DATASET RECORDS —
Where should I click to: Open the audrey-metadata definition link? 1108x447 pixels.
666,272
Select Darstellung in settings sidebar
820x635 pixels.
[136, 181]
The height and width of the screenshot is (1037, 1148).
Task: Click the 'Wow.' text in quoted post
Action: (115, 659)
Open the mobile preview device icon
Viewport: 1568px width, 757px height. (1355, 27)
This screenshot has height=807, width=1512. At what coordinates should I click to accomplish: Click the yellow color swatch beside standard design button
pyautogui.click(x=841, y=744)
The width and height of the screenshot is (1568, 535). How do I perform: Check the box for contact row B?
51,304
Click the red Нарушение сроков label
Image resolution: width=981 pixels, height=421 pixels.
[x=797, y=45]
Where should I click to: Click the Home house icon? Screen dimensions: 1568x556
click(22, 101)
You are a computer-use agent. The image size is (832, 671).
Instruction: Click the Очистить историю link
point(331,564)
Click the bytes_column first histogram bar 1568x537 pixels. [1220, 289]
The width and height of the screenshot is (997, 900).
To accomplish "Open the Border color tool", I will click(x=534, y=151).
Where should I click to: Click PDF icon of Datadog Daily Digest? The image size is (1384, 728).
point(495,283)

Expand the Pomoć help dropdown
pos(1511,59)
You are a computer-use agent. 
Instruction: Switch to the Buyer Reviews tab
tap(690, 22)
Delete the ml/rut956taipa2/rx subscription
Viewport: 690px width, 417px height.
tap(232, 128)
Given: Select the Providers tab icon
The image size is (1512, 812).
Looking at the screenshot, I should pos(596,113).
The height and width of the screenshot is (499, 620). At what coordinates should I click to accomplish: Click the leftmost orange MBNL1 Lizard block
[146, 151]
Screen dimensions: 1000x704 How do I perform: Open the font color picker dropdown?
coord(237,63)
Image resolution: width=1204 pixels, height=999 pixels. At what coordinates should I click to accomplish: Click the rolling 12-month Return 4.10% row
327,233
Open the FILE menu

PROBLEM REQUIREMENTS —
Count the lines in the listing that hold the word "agent", then give the number and nothing else.

RESPONSE AREA —
2